What you should do: Write the records out once more, exactly as they appear below.

Exercise data:
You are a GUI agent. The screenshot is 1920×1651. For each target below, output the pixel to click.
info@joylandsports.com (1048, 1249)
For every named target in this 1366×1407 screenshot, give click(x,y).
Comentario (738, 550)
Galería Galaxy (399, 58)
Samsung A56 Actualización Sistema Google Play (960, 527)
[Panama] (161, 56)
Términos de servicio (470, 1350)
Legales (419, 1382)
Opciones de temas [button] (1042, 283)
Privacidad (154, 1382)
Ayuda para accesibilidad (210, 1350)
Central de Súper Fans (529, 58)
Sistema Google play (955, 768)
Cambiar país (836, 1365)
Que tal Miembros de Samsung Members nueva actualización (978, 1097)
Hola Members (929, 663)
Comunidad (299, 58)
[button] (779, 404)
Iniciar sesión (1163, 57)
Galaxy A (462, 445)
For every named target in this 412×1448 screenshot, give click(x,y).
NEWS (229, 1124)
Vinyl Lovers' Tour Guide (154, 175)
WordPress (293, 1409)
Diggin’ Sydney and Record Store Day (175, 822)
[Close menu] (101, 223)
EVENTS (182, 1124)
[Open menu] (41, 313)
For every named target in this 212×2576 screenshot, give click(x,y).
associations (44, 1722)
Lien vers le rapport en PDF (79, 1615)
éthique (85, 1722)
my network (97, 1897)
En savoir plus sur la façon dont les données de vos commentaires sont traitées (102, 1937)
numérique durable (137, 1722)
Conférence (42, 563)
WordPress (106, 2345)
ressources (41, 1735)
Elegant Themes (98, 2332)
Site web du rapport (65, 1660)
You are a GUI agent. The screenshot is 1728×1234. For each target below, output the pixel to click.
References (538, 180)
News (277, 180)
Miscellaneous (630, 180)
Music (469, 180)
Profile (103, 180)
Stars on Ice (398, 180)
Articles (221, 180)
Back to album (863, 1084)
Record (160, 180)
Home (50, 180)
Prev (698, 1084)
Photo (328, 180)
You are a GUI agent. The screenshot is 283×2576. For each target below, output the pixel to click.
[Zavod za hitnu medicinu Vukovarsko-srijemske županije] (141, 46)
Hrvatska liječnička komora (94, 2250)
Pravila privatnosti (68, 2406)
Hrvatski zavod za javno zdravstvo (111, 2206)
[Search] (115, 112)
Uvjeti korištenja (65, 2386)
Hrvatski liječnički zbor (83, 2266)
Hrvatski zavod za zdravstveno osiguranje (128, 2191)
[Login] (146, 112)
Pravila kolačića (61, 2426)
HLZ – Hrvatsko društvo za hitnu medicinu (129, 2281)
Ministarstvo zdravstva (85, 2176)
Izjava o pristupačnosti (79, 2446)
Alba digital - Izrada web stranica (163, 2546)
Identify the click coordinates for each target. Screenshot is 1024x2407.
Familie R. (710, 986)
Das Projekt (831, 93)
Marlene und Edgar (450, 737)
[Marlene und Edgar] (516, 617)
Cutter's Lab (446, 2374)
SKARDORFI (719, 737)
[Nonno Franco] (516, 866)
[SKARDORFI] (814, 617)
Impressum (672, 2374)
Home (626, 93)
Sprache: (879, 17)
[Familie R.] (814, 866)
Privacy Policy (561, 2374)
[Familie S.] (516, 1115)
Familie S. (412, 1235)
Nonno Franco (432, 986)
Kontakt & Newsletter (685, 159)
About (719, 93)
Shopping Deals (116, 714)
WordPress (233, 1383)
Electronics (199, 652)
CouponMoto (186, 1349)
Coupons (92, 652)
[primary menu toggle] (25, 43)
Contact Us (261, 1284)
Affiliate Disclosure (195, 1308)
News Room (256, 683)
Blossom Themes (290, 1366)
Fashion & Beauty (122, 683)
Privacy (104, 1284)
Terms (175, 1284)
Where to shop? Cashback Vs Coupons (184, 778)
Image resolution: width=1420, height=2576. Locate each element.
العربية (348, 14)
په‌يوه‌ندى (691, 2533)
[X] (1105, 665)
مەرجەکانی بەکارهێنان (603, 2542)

Response for this exercise:
You are a GUI agent. The screenshot is 1920×1651. For each target below, output the pixel to click.
info@joylandsports.com (1048, 1249)
For every named target in this 1366×1407 screenshot, give click(x,y).
Comentario (738, 550)
Galería Galaxy (399, 58)
Samsung A56 Actualización Sistema Google Play (960, 527)
[Panama] (161, 56)
Términos de servicio (470, 1350)
Legales (419, 1382)
Opciones de temas [button] (1042, 283)
Privacidad (154, 1382)
Ayuda para accesibilidad (210, 1350)
Central de Súper Fans (529, 58)
Sistema Google play (955, 768)
Cambiar país (836, 1365)
Que tal Miembros de Samsung Members nueva actualización (978, 1097)
Hola Members (929, 663)
Comunidad (299, 58)
[button] (779, 404)
Iniciar sesión (1163, 57)
Galaxy A (462, 445)
For every named target in this 412×1448 screenshot, give click(x,y).
NEWS (229, 1124)
Vinyl Lovers' Tour Guide (154, 175)
WordPress (293, 1409)
Diggin’ Sydney and Record Store Day (175, 822)
[Close menu] (101, 223)
EVENTS (182, 1124)
[Open menu] (41, 313)
For every named target in this 212×2576 screenshot, give click(x,y).
associations (44, 1722)
Lien vers le rapport en PDF (79, 1615)
éthique (85, 1722)
my network (97, 1897)
En savoir plus sur la façon dont les données de vos commentaires sont traitées (102, 1937)
numérique durable (137, 1722)
Conférence (42, 563)
WordPress (106, 2345)
ressources (41, 1735)
Elegant Themes (98, 2332)
Site web du rapport (65, 1660)
You are a GUI agent. The screenshot is 1728×1234. For each target below, output the pixel to click.
References (538, 180)
News (277, 180)
Miscellaneous (630, 180)
Music (469, 180)
Profile (103, 180)
Stars on Ice (398, 180)
Articles (221, 180)
Back to album (863, 1084)
Record (160, 180)
Home (50, 180)
Prev (698, 1084)
Photo (328, 180)
You are a GUI agent. The screenshot is 283×2576. For each target below, output the pixel to click.
[Zavod za hitnu medicinu Vukovarsko-srijemske županije] (141, 46)
Hrvatska liječnička komora (94, 2250)
Pravila privatnosti (68, 2406)
Hrvatski zavod za javno zdravstvo (111, 2206)
[Search] (115, 112)
Uvjeti korištenja (65, 2386)
Hrvatski liječnički zbor (83, 2266)
Hrvatski zavod za zdravstveno osiguranje (128, 2191)
[Login] (146, 112)
Pravila kolačića (61, 2426)
HLZ – Hrvatsko društvo za hitnu medicinu (129, 2281)
Ministarstvo zdravstva (85, 2176)
Izjava o pristupačnosti (79, 2446)
Alba digital - Izrada web stranica (163, 2546)
Identify the click coordinates for each target. Screenshot is 1024x2407.
Familie R. (710, 986)
Das Projekt (831, 93)
Marlene und Edgar (450, 737)
[Marlene und Edgar] (516, 617)
Cutter's Lab (446, 2374)
SKARDORFI (719, 737)
[Nonno Franco] (516, 866)
[SKARDORFI] (814, 617)
Impressum (672, 2374)
Home (626, 93)
Sprache: (879, 17)
[Familie R.] (814, 866)
Privacy Policy (561, 2374)
[Familie S.] (516, 1115)
Familie S. (412, 1235)
Nonno Franco (432, 986)
Kontakt & Newsletter (685, 159)
About (719, 93)
Shopping Deals (116, 714)
WordPress (233, 1383)
Electronics (199, 652)
CouponMoto (186, 1349)
Coupons (92, 652)
[primary menu toggle] (25, 43)
Contact Us (261, 1284)
Affiliate Disclosure (195, 1308)
News Room (256, 683)
Blossom Themes (290, 1366)
Fashion & Beauty (122, 683)
Privacy (104, 1284)
Terms (175, 1284)
Where to shop? Cashback Vs Coupons (184, 778)
Image resolution: width=1420, height=2576. Locate each element.
العربية (348, 14)
په‌يوه‌ندى (691, 2533)
[X] (1105, 665)
مەرجەکانی بەکارهێنان (603, 2542)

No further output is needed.